Hall testified that when an anonymous caller asked if she could put a menorah in the holiday display, Hall told her that she could not. Thus, Denver has taken the position that, as regards religious items, only items pertaining to the holiday of Christmas are welcome in its display. Wells’ sign, like the menorah, represents an alternative religious perspective that Denver has opted to exclude from its display. The decision to exclude Wells’ sign and a menorah from the display sends the message that Denver supports Christianity and does not support other religions or religious viewpoints. When the City creates that impression, it violates the Establishment Clause. Because the decision to allow only Christian symbols in the display and to prohibit other religious perspectives has the primary effect of promoting or inhibiting religion, Denver’s decision fails the second prong of the Lemon test.

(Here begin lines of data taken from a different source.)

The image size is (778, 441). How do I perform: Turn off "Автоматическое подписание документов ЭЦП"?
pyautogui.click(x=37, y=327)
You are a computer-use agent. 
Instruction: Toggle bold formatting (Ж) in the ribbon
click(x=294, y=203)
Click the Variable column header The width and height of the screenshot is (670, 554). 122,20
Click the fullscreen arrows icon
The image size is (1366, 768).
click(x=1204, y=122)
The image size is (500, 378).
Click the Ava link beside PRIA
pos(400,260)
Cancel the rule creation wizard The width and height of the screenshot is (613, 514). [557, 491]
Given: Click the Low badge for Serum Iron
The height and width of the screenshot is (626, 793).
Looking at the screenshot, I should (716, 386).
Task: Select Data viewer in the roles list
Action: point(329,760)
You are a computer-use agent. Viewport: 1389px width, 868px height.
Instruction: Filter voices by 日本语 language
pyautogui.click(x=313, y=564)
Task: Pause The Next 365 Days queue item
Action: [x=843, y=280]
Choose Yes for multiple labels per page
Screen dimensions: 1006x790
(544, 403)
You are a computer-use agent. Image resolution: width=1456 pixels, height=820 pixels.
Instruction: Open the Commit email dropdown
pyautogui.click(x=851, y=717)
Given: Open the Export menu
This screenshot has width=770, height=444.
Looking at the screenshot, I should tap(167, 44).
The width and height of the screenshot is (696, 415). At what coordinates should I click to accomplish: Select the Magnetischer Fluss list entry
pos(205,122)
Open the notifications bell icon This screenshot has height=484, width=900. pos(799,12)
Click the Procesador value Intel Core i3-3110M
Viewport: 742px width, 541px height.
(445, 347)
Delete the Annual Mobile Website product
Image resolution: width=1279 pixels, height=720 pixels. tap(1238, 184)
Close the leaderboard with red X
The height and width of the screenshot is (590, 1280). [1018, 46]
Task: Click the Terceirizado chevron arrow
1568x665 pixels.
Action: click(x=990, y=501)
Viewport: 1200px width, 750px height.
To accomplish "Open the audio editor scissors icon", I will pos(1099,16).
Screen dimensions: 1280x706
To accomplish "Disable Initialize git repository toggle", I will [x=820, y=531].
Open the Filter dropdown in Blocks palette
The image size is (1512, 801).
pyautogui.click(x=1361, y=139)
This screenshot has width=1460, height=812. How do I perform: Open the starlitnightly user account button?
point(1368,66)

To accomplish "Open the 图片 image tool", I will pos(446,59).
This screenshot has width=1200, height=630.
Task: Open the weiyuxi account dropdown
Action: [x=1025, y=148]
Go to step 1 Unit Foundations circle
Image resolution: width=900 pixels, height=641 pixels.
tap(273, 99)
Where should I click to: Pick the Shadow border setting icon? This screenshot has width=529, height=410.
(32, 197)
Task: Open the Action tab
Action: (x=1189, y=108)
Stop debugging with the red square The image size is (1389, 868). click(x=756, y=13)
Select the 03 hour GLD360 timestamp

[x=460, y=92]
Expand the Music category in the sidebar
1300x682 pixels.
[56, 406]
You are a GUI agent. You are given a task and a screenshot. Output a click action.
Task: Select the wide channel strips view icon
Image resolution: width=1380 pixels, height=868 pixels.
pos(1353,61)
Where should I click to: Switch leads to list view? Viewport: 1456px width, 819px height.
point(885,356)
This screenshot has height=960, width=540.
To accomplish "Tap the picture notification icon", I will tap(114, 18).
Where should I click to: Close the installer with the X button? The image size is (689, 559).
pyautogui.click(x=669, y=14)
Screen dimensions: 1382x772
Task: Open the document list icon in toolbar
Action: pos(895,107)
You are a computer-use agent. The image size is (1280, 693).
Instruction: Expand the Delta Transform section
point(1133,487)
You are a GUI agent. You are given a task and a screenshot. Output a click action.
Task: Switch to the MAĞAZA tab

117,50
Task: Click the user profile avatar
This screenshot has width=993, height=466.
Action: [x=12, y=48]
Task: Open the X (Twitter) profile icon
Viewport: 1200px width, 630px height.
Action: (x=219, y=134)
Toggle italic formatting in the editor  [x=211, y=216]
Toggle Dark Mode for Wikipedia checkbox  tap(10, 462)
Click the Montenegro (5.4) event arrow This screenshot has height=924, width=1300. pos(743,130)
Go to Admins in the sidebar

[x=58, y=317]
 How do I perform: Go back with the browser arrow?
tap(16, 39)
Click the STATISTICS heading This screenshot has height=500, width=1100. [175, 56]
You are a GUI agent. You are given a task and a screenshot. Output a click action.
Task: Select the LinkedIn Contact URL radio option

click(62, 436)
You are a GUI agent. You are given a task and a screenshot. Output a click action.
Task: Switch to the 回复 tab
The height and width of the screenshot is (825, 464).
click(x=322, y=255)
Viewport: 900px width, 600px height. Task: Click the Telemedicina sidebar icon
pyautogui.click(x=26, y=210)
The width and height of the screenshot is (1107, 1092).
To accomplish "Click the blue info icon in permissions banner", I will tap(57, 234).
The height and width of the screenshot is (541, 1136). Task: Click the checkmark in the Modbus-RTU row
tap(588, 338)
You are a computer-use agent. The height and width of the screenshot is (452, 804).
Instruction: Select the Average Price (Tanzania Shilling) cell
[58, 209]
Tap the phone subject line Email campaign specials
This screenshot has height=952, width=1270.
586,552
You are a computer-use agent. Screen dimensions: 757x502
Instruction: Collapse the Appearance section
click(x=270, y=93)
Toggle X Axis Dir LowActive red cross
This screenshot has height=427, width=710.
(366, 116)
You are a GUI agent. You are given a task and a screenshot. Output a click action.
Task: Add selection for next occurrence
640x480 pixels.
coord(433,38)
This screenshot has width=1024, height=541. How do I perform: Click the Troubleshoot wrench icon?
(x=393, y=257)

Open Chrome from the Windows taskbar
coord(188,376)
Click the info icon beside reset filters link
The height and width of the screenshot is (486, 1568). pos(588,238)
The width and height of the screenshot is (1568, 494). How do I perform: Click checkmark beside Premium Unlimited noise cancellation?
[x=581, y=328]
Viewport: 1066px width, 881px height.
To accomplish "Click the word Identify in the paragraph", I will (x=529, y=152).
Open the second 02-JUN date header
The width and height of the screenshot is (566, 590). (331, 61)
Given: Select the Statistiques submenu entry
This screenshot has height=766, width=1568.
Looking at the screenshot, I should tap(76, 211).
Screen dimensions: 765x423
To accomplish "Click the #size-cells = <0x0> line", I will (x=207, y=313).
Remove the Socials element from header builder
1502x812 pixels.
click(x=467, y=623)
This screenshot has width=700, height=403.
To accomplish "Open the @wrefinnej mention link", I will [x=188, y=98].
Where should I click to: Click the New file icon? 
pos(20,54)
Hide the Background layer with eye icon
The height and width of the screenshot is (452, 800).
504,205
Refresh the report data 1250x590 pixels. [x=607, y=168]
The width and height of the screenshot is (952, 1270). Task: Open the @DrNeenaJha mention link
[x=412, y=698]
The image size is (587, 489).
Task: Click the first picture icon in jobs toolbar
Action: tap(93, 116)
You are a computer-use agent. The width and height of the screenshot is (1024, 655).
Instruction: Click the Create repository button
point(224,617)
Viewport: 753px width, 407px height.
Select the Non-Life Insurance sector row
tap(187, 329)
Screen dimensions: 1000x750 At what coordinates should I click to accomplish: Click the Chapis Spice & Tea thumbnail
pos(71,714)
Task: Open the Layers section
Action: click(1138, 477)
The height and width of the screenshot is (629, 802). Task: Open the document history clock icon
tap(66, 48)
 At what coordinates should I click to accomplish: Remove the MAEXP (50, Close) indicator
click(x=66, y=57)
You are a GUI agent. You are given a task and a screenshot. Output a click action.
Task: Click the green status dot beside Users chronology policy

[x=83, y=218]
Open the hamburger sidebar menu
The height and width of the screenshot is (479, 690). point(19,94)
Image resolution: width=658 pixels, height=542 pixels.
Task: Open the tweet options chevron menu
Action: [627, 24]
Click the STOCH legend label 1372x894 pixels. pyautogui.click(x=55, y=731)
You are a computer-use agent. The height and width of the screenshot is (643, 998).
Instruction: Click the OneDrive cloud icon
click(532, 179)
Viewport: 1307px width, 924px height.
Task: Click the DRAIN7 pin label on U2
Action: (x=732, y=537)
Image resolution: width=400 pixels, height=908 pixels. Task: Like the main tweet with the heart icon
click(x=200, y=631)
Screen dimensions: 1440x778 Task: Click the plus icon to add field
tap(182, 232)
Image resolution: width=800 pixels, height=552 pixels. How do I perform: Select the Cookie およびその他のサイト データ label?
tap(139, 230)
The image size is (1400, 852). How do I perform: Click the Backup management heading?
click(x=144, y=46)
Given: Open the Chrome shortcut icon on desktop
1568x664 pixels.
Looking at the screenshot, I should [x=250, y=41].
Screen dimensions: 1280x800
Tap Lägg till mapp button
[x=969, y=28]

Under Lemon, the third question is whether the decision fosters excessive government entanglement with religion. To determine this question, we are required to inquire as to whether there is excessive administrative entanglement and whether the government action causes continuing political strife over aid to religion. The answer to both of these questions is no. The only administrative responsibilities involved are to deny the requests of all persons who wish to have their non-Christian religion represented in the display. This is not complicated and has not taken much administrative time. The only political strife that exists is caused by litigation such as the present case. A plaintiff cannot create strife by litigating and then arguing that the policy causes strife. Therefore, Denver’s decision passes the third prong of the Lemon test.

Because the decision to exclude Wells’ sign violates the first two prongs of the Lemon test, I dissent from the opinion’s holding that there is no basis for concluding there is an Establishment Clause violation established in the present case.

I would reverse the district court’s dismissal of Wells’ claims and remand for further proceedings.